Las enfermedades del aparato digestivo fueron motivo de especial dedicación entre algunos ilustres médicos internistas, destacando la labor desarrollada por Juan Madinaveitia, ya citado, a quien debe considerarse como el fundador de la Gastroenterología en España. Los últimos años del Ochocientos y primer decenio del siglo actual fueron decisivos en la institucionalización de esta nueva rama de la Medicina. El internista catalán Bartolomé Robert Yarzábal es autor del tratado Enfermedades del aparato digestivo (1899). La especialidad nació a partir de la labor de tres grandes internistas, Eduardo Monero Zancudo (1853-1908), Nicolás Rodríguez Abaytúa (1855-1921) y Juan Madinaveitia, ya citado. El primer decenio de nuestro siglo conoció la aparición de los dos grandes textos de la especialidad en España, ambos de Madinaveitia, las Enfermedades del esófago y del estómago y la Fisiología y patología de la digestión, que suponían la definitiva consagración de la especialidad, desgajándose de la Cirugía.


El fin de Siglo y la organización médica profesional.

El último decenio del Ochocientos fue decisivo en la nueva configuración del ejercicio médico. Las primeras asociaciones de médicos a lo largo del siglo XIX iniciaron su existencia con la fundación en 1838 de la "Sociedad Médica Matritense". Similares organismos surgieron en los años centrales de la centuria, como el Instituto Médico Valenciano o la Sociedad Médica de Emulación, esta última en Barcelona.

El triunfo de la Revolución de 1868 favoreció la libertad de enseñanza y el asociacionismo, cuyo clima más favorable permitió, consolidada la vida española tras la Restauración, la creación de los primeros Colegios Médicos profesionales. A partir de 1890 este proyecto inició la difusión de bases para una "Asociación General de Médicos y Farmacéuticos Rurales" en España.

El movimiento favorable a la colegiación, inaugurado en 1894, cobró plena realidad en algunas ciudades españolas. Al año siguiente, en 1895, se constituyeron las primeras asociaciones profesionales de esta naturaleza. El Real Decreto de 28 de Junio de 1894, que venía a desarrollar la Ley de Sanidad de 1855, reconocía a estas agrupaciones profesionales.
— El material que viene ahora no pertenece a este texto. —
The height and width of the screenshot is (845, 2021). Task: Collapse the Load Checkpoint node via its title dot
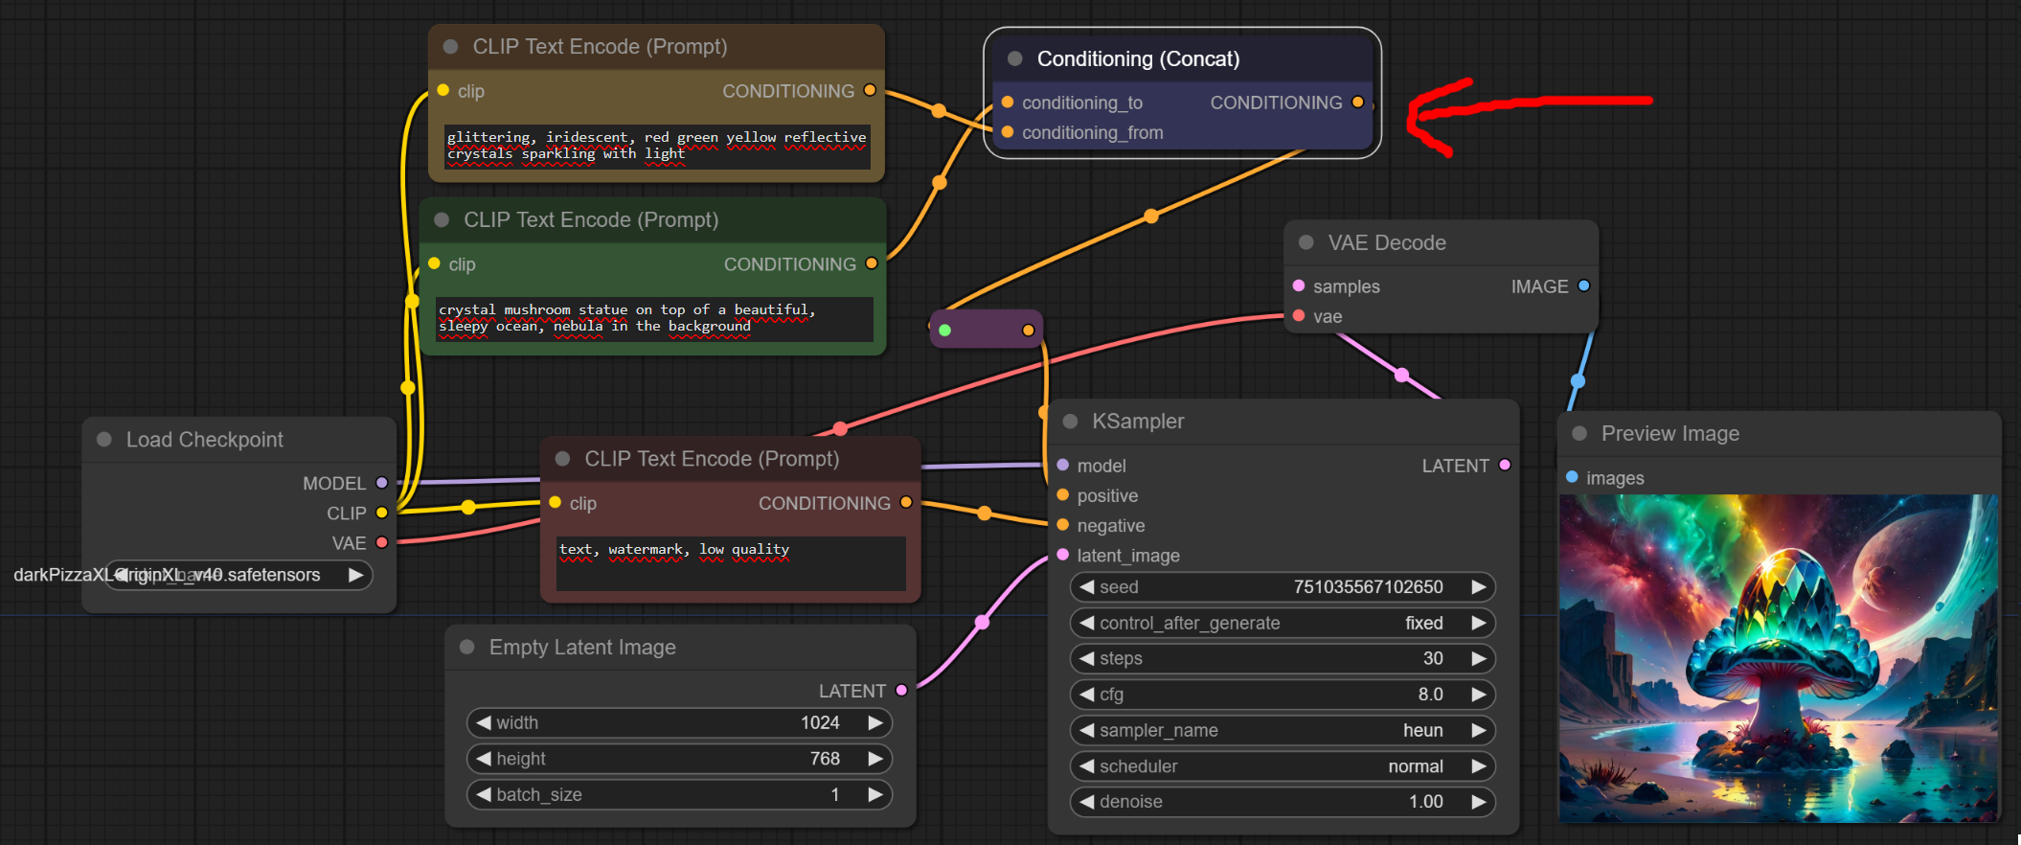(104, 439)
La creación de los Colegios Médicos y su definitiva institucionalización tuvo lugar mediante Real Decreto de 12 de Abril de 1898, bajo la jefatura de Sagasta, siendo Ministro de la Gobernación Trinitario Ruíz y Capdepón. A partir de este Real Decreto entraron en vigor los Estatutos para el régimen de los Colegios de Médicos, que suponía una profunda reforma en el ejercicio médico que llega hasta nuestros días. La colegiación obligatoria suscitó en un primer momento recelos, lo que motivó, siendo Ministro de Gobernación Eduardo Dato, una Real Orden de 30 de Junio de 1900, con la que pretendía acallar las posibles críticas. Aunque los colegios eran de ámbito provincial, la R.O. de 1900 reconoció agrupaciones profesionales en algunas ciudades como Cartagena, Vigo o Gijón, que no reunían este requisito de capitalidad.

Los primeros años del siglo actual acabaron perfilando la obligatoriedad y situación profesional de los facultativos como la Instrucción General de Sanidad Pública de 1903 y el Real Decreto de 1904. Estas disposiciones reconocían el carácter de corporaciones oficiales a un elevado número de agrupaciones provinciales. Esta regulación sería nuevamente ampliada y reforzada en 1917, periodo que supera el ámbito cronológico de nuestro estudio.